TECHCON is a technical conference and networking event for Semiconductor Research Corporation (SRC) members and students.
Ning Wang's research is in Physical Technology & Science and his advisor is Eric Pop.
Congratulations to Ning on his well-deserved recognition!
Though much excitement surrounds two-dimensional (2D) beyond CMOS fabrics like graphene and MoS2, most efforts have focused on individual devices, with few high-level implementations. Here we present the first graphene-based dot-product nanofunction (GDOT) using a mixed-signal architecture.
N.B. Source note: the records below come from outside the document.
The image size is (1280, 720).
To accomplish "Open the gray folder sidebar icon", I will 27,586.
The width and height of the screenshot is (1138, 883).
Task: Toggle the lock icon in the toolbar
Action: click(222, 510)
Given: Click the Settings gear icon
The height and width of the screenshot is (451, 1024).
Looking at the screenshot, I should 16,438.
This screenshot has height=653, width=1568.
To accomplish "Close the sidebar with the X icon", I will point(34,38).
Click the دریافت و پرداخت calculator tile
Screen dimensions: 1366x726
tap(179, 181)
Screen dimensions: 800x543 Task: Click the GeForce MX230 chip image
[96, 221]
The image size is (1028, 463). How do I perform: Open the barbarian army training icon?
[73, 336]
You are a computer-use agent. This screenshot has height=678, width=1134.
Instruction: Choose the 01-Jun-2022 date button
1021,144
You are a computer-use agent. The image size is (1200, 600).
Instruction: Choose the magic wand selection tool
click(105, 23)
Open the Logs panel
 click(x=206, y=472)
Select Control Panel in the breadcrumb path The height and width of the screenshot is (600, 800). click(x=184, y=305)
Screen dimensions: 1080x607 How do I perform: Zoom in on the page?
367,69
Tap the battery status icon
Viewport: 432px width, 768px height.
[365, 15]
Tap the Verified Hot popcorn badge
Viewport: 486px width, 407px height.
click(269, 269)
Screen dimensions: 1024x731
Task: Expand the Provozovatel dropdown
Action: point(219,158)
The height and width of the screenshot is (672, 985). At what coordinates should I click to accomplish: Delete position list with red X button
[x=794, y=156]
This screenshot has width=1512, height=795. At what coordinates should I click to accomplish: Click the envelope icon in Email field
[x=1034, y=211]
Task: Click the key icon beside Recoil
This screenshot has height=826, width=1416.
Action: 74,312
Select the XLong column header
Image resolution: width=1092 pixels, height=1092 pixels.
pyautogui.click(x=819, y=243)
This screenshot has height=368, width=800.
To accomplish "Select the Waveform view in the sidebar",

Dot product kernels are essential for emerging image processing and neuromorphic computing applications, where energy efficiency is prioritized. SPICE simulations of GDOT implementing a Gaussian blur show up to ~10(4) greater signal-to-noise ratio (SNR) over CMOS based implementations - a direct result of higher graphene mobility in a circuit tolerant to low on/off ratios. Energy consumption is nearly equivalent, implying the GDOT can operate faster at higher SNR than CMOS counterparts while preserving energy benefits over digital implementations. We implement a prototype 2-input GDOT on a waferscale 4" process, with measured results confirming dot-product operation and lower than expected computation error.